You can see my Heye brand comparison here for details.  To sum: Heye is one of my favorite brands, mainly because of their awesome cartoon puzzles and overall German quality. Although Heye has a standard grid cut, there’s lots of variety in the piece shapes, as you can see in the close-up below. The pieces feel thick and have a nice, linen, non-glare finish to the pieces. The fit of this 1998 puzzle is slightly loose, so it’s difficult to move pieces without them falling apart. However, there is never any question about whether a piece fits or not (unlike Gibson and Educa). The piece fit is very specific.

Assembly:  

“Who Did It?” is definitely a challenge. There are lots of yellows/golds and greens in the picture. I assembled the border first, then the frames of the magnifying glasses. This helped separate the main areas/vignettes within the puzzle. I used the poster to check individual puzzle pieces quite often to see where they went. But the little figures have different outfits and expression, so it isn’t difficult to tell where each piece goes. The puzzle wasn’t frustrating since there aren’t large areas of similar color/texture.

Conclusion:

“Who Did It?” is a classic Heye that’s a must have for all cartoon puzzle lovers.  It’s been republished by Heye as part of their Cartoon Classics (still in 2000 pieces) in a rectangular box under the name “Crime Scene”. You can see it here on Puzzle Warehouse. Grab it before it goes out of print again!

If you prefer the older triangular box version, your best bet is ebay. Be sure to look for international sellers because the Heyes come up most often on German ebay.

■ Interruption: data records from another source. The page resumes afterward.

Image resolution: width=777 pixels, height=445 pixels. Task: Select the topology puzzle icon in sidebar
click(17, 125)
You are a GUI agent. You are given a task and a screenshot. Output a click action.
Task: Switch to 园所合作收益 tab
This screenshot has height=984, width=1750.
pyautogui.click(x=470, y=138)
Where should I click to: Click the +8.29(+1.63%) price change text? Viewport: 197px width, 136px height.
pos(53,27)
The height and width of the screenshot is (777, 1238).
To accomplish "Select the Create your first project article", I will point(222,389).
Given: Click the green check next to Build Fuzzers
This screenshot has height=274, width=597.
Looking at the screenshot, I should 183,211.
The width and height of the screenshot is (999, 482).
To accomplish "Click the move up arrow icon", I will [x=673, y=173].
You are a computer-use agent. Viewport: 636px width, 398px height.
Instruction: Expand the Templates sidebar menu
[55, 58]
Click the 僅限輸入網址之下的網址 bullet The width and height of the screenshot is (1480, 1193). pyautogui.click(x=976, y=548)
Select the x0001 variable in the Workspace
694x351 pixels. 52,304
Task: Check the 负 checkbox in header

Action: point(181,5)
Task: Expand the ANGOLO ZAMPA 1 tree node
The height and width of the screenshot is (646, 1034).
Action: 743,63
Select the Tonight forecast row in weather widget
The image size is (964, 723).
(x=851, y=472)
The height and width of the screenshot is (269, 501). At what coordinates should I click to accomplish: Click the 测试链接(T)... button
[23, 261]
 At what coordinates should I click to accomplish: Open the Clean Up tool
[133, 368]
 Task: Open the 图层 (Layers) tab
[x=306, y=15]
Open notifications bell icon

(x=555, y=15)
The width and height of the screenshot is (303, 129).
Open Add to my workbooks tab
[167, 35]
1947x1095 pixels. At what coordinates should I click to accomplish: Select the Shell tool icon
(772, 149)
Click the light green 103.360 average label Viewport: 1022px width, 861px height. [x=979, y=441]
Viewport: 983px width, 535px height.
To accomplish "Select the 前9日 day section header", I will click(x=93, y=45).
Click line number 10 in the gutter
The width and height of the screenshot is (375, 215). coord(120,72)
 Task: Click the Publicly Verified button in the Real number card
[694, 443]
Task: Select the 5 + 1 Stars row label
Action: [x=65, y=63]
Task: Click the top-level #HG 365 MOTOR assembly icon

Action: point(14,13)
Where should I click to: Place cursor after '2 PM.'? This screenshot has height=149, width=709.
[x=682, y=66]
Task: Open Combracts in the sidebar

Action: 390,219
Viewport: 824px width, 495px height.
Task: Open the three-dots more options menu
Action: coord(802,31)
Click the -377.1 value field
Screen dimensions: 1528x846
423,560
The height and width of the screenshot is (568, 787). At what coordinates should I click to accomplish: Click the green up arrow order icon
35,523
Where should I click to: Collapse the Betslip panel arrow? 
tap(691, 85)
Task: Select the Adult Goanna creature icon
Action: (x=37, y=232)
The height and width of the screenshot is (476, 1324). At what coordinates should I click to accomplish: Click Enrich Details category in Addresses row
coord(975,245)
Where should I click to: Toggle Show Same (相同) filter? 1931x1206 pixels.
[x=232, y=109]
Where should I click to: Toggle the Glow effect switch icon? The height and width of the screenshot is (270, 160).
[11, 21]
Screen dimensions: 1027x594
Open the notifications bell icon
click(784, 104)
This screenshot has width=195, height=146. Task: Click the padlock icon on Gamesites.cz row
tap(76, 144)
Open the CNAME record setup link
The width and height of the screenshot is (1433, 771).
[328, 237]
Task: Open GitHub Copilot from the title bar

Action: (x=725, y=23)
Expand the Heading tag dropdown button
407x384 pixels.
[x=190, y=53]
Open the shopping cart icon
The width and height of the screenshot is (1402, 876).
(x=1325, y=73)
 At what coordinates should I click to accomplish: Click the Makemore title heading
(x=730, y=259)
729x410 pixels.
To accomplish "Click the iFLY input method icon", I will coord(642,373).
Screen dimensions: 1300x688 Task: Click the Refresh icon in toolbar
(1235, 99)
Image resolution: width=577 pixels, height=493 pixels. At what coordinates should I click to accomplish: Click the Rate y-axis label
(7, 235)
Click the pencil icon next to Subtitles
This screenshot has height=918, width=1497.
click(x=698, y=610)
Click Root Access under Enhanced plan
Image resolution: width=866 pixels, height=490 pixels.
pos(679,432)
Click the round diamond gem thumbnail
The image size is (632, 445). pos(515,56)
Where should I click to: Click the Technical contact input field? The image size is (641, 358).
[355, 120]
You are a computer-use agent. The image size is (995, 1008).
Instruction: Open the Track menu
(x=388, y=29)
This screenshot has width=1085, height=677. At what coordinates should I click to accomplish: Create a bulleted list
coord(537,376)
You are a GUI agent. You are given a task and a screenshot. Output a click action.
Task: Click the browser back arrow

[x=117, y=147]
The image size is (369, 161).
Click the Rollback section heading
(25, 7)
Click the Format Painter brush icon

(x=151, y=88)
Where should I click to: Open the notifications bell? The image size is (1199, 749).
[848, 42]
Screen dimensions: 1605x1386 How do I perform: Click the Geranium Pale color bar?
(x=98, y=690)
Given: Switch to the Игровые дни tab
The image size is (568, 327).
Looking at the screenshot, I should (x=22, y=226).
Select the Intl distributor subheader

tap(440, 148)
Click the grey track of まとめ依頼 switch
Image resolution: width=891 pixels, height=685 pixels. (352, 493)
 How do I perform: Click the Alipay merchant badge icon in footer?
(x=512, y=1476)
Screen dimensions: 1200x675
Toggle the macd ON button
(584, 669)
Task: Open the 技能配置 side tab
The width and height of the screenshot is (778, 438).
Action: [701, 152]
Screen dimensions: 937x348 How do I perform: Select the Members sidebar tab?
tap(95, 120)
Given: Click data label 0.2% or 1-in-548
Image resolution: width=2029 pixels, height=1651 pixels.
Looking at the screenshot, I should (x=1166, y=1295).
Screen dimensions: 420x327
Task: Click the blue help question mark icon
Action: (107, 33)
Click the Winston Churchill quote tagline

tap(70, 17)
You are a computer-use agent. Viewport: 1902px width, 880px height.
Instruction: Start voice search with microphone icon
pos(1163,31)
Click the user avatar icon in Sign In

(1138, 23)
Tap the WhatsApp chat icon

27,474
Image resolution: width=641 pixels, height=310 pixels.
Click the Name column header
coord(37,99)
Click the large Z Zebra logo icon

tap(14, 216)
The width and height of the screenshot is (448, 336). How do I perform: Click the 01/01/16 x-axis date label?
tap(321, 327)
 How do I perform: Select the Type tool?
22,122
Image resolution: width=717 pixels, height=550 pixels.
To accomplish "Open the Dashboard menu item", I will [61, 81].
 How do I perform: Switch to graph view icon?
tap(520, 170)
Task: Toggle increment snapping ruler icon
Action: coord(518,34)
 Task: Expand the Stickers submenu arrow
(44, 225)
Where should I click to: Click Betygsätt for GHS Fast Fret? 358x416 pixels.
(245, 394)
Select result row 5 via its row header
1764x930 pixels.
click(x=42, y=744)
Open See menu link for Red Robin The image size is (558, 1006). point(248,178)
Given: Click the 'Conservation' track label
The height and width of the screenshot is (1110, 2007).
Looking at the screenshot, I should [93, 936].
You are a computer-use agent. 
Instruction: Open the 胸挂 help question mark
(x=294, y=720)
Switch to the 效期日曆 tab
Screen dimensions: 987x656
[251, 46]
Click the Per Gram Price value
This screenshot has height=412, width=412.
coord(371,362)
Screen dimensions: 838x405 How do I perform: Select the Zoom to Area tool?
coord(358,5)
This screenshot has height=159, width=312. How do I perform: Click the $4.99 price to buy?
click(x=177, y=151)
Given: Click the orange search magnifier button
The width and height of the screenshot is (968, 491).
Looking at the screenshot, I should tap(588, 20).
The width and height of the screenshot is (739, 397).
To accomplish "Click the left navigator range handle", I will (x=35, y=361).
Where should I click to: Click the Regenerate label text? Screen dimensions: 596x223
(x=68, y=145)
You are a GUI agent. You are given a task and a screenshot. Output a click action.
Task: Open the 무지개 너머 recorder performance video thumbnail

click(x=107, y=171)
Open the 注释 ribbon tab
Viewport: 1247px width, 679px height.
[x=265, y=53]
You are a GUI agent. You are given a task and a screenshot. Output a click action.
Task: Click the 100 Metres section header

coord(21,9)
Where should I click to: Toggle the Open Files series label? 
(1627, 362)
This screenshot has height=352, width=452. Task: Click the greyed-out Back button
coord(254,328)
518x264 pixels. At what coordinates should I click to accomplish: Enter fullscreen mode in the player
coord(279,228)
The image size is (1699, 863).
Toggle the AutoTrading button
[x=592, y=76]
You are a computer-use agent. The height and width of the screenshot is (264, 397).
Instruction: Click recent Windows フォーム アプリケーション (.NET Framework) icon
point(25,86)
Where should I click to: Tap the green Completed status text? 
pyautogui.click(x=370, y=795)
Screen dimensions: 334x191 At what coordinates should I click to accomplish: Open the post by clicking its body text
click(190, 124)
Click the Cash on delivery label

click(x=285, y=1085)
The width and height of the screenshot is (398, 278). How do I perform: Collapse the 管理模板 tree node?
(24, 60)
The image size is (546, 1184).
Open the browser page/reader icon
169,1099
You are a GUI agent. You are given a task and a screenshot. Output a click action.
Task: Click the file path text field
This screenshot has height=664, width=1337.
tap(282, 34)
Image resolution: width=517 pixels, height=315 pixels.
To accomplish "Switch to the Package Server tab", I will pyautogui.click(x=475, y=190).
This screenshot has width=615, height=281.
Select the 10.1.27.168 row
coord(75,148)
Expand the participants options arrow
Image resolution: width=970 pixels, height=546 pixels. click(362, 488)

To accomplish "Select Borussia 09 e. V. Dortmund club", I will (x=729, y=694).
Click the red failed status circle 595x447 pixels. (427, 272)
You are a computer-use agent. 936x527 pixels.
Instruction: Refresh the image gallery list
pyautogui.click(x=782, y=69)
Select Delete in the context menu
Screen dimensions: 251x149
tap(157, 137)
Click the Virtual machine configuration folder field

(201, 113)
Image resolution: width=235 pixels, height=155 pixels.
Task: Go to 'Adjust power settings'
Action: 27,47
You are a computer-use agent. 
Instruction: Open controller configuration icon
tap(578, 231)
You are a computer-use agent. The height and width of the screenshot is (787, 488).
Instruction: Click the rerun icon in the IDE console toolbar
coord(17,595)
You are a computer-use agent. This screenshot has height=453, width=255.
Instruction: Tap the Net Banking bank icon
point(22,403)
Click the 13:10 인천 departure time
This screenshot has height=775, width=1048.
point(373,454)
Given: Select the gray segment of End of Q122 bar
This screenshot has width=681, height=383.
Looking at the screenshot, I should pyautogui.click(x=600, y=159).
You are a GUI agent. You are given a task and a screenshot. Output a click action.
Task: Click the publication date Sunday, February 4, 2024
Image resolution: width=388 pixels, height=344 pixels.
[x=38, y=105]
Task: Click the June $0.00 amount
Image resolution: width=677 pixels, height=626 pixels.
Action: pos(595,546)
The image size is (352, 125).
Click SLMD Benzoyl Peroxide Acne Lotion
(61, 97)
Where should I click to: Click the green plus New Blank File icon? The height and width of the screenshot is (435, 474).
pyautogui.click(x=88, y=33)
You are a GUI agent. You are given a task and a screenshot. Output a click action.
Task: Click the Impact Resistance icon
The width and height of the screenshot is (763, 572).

On a sad note, Michael Ryba unfortunately was killed in a car accident a few years ago.  Such a great loss for his family and fans! But for his jigsaw puzzle fans sake, I hope he had some artwork not published previously that Heye could make into new puzzles. Also there are also some great older Ryba images I’d like to see reissued (such as “Fire Brigade”, “Big Attack”, “Amazonas”, “New York”, “Holiday On Ice”, “Surfing in Heaven”). Please, Heye!